Endue Software Confirms Data Breach Affecting Multiple Providers

Posted by Steve Alder

Cybersecurity incidents have been announced by Endue Software, Whitman County Public Hospital District No. 3, Palo Verde Hospital, and Northern California Children’s Therapy Center.

Endue Software

Endue Software, an infusion management platform provider, has recently confirmed it has been affected by a cyberattack that involved unauthorized access to patient data. In its April 11, 2025, substitute breach notice, Endue Software explained that unauthorized access to some of its systems was identified on February 17, 2025. The forensic investigation confirmed that an unauthorized actor gained access to some of its systems for a brief period on February 16, 2025. While the window of opportunity was short, files were copied from its systems during that time. Since February, Endue Software has been reviewing the compromised data to determine which clients and patients have been affected. It has now been confirmed that the compromised data included patients’ full names, addresses, dates of birth, Social Security numbers, and medical record numbers.

It is unclear how many of Endue Software’s clients have been affected in total.
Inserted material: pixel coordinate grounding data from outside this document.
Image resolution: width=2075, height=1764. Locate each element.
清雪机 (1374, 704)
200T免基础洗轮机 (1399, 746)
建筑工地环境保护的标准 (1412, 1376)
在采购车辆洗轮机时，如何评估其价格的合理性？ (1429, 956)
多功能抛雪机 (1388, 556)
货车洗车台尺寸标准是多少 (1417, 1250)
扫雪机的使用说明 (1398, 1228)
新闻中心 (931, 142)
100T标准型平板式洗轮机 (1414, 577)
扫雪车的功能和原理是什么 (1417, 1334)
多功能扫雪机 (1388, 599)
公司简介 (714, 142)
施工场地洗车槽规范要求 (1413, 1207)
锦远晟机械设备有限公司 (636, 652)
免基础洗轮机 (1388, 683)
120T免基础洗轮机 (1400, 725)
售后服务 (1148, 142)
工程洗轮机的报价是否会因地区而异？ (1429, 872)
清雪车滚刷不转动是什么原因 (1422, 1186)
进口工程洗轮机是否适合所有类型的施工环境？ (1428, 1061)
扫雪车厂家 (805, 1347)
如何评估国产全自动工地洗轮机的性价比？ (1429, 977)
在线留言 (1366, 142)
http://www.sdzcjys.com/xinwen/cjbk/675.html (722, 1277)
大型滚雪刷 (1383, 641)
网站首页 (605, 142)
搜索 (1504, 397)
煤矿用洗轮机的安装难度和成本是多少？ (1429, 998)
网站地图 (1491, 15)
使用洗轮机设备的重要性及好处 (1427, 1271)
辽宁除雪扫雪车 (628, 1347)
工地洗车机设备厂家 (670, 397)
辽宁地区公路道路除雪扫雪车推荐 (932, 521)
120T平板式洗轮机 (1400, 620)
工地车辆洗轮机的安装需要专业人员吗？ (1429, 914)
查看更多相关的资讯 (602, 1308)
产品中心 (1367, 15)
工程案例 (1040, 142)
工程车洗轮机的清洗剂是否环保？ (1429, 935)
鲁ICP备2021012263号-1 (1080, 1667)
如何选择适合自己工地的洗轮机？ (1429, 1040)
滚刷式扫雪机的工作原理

Endue Software has reported the breach to the HHS’ Office for Civil Rights as a data breach affecting 118,028 individuals; however, some of its customers may be reporting the data breach separately, as was the case with Rheumatology Associates of Baltimore (RAB), which recently reported the breach to OCR as affecting 28,968 of its patients.

Whitman County Public Hospital District No. 3

Whitman County Public Hospital District No. 3 in Washington State has recently announced a data breach that has affected 63,453 individuals, including patients and members of its Group Health Plan. Suspicious activity was identified within its IT network on February 28, 2025. Its IT environment was immediately secured, law enforcement was notified, and an investigation was launched to determine the cause of the activity.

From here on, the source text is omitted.